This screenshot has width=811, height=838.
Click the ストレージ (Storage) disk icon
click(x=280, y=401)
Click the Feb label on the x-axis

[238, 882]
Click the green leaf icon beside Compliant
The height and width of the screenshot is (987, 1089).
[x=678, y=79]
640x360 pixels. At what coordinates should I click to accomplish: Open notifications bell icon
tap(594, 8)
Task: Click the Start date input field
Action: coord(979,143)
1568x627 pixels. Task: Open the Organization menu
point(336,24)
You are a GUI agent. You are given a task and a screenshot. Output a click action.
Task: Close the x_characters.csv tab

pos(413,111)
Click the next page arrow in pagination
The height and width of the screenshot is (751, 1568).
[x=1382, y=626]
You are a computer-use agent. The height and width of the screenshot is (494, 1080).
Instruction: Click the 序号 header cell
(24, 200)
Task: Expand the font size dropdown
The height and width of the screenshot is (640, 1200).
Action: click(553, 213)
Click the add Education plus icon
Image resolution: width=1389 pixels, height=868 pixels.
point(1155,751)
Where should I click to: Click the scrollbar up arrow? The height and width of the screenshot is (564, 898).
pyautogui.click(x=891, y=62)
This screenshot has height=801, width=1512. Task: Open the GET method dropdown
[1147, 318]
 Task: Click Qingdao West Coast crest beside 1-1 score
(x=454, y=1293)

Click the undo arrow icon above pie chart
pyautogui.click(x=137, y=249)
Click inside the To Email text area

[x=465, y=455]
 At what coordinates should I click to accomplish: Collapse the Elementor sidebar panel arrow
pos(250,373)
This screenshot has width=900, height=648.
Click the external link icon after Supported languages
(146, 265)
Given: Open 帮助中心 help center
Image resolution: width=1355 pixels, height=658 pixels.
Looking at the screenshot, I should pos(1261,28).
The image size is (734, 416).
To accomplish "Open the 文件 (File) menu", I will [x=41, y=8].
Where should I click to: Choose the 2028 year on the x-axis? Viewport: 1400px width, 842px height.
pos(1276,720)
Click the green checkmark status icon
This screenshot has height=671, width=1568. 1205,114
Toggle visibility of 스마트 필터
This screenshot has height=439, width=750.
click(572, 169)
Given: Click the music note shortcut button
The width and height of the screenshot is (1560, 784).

*-*-*

__WORK TO COMPLETE__
The task calls for every line of the material to be reproduced precisely.

__RESPONSE AREA__
This screenshot has width=811, height=838.
Click the ストレージ (Storage) disk icon
click(x=280, y=401)
Click the Feb label on the x-axis

[238, 882]
Click the green leaf icon beside Compliant
The height and width of the screenshot is (987, 1089).
[x=678, y=79]
640x360 pixels. At what coordinates should I click to accomplish: Open notifications bell icon
tap(594, 8)
Task: Click the Start date input field
Action: coord(979,143)
1568x627 pixels. Task: Open the Organization menu
point(336,24)
You are a GUI agent. You are given a task and a screenshot. Output a click action.
Task: Close the x_characters.csv tab

pos(413,111)
Click the next page arrow in pagination
The height and width of the screenshot is (751, 1568).
[x=1382, y=626]
You are a computer-use agent. The height and width of the screenshot is (494, 1080).
Instruction: Click the 序号 header cell
(24, 200)
Task: Expand the font size dropdown
The height and width of the screenshot is (640, 1200).
Action: click(553, 213)
Click the add Education plus icon
Image resolution: width=1389 pixels, height=868 pixels.
point(1155,751)
Where should I click to: Click the scrollbar up arrow? The height and width of the screenshot is (564, 898).
pyautogui.click(x=891, y=62)
This screenshot has height=801, width=1512. Task: Open the GET method dropdown
[1147, 318]
 Task: Click Qingdao West Coast crest beside 1-1 score
(x=454, y=1293)

Click the undo arrow icon above pie chart
pyautogui.click(x=137, y=249)
Click inside the To Email text area

[x=465, y=455]
 At what coordinates should I click to accomplish: Collapse the Elementor sidebar panel arrow
pos(250,373)
This screenshot has width=900, height=648.
Click the external link icon after Supported languages
(146, 265)
Given: Open 帮助中心 help center
Image resolution: width=1355 pixels, height=658 pixels.
Looking at the screenshot, I should pos(1261,28).
The image size is (734, 416).
To accomplish "Open the 文件 (File) menu", I will [x=41, y=8].
Where should I click to: Choose the 2028 year on the x-axis? Viewport: 1400px width, 842px height.
pos(1276,720)
Click the green checkmark status icon
This screenshot has height=671, width=1568. 1205,114
Toggle visibility of 스마트 필터
This screenshot has height=439, width=750.
click(572, 169)
Given: Click the music note shortcut button
The width and height of the screenshot is (1560, 784).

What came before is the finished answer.